For companies operating in China, or seeking access to the Chinese market, the implications are immediate. Climate disclosure expectations will increasingly influence regulatory engagement, financing conditions and participation in value chains. For multinational companies headquartered elsewhere, the effects will still be felt through suppliers, partners and customers.

Impact reporting gains momentum

GRI in-house analysis of 3,200 listed companies in mainland China with revenues over US$250 million confirms that 31 per cent already refer to the GRI Standards in their 2024 reports. Meanwhile, Hong Kong Stock Exchange (HKEX) analysis in 2025 points to 80 per cent of large-cap firms being GRI reporters. Such companies are well prepared for the incoming regulation – evidence that the adoption of GRI pays dividends for leading companies.

The GRI Standards are built around a clear premise. Organisations should report on their most significant impacts on the economy, environment and people.

GRI 3: Material Topics provides a structured process for identifying those impacts. This is not an abstract exercise. It enables companies to focus their attention, and their reporting, on the most material issues, which includes climate-related impacts.

Understanding impacts is also a foundational stage in clarifying risks and opportunities. Climate-related financial risks rarely emerge in isolation. They often originate in impacts on emissions, ecosystems, workers or communities. Companies that start with an effective impact assessment are better equipped to make these connections explicit and credible.

Beyond setting standards, the Global Reporting Initiative increasingly provides guidance to support this process – particularly where impacts, risks and opportunities intersect.

Climate reporting cannot be separated from nature. The links between climate change, biodiversity loss and ecosystem degradation are now well established, but they are not always reflected clearly in corporate disclosure.

This is why GRI has collaborated closely with the Taskforce on Nature-related Financial Disclosures (TNFD) to develop practical guidance and case studies, on how to use the GRI Standards and TNFD Recommendations together. These resources show how organisations can assess impacts on nature and translate them into decision-useful information about risks and opportunities.
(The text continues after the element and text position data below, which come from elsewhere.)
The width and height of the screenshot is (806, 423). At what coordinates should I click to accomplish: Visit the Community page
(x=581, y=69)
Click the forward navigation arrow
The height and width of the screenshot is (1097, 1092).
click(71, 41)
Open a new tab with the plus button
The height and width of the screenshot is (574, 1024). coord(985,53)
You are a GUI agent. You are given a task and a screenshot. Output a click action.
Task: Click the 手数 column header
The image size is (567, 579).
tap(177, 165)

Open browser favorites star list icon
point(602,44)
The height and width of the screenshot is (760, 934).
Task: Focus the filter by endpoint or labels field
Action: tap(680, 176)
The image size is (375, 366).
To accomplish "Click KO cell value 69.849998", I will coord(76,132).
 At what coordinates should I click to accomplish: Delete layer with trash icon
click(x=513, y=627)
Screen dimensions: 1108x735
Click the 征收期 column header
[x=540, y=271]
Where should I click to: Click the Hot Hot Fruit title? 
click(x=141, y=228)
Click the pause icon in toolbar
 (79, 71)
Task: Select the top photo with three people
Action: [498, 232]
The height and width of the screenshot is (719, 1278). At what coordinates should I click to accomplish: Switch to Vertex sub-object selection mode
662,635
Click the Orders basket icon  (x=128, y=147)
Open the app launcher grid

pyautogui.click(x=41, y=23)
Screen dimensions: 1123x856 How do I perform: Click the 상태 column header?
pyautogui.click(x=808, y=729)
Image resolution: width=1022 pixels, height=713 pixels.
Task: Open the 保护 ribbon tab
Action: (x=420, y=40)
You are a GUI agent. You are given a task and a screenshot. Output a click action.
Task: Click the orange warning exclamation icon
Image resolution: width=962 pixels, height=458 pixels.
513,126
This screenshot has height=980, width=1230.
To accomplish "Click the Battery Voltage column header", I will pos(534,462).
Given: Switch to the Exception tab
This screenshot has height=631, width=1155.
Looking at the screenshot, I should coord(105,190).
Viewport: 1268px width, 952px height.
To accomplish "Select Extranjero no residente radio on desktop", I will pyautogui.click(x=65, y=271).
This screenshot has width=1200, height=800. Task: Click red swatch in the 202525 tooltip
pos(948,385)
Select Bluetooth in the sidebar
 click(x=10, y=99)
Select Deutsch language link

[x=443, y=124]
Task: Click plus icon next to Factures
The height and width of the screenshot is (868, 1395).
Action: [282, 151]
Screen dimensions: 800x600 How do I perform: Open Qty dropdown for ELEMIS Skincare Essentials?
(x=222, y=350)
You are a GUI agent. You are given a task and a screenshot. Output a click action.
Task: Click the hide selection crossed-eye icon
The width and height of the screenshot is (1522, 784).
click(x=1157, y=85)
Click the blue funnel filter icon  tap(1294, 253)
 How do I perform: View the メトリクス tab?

Following the 2025 launch of GRI’s Climate Change Standard, GRI is working to add more practical support that will help companies respond to evolving regulatory expectations on climate, with GRI 102 case studies to be made available in the coming months.

Regulatory clarity to reporting quality

China’s climate disclosure standard is an important step forward. It affirms the role of impact information, aligns with global developments, and provides companies with flexibility where implementation challenges are most acute.

GRI stands ready to support the next phase. With extensive experience across regions and sectors, we are keen to work with regulators and companies in China, sharing our experience, in both climate and impact reporting more widely.

For companies, the message is clear. Strengthening impact assessment is the most effective place to start. The GRI Standards provide a blueprint for how to assess impacts effectively. And with standards on climate, energy, biodiversity and other interconnected topics, are a springboard for high-quality reporting that can be utilised to respond to the needs of regulators, investors and other stakeholders.

China has provided a clear regulatory signal. The opportunity now lies in translating that ambition into reporting that genuinely informs sustainable outcomes and drives climate action, in China and across global markets.

Dr. Guo Peiyuan co-founded sustainable business consultancy SnyTao in Beijing in 2005. He is chairman of SnyTao Green Finance and chief advisor of SynTao Consulting.

In January 2026, Guo was appointed as supervisory board member of GRI. He also serves on the Chinese Ministry of Finance’s Advisory Committee on Sustainability Disclosure Standards, is a member of the ESG Committee of the China Association for Public Companies, China representative to the UN Environment Programme Finance Initiative (UNEP-FI) and is a board member of the Asia Investor Group on Climate Change.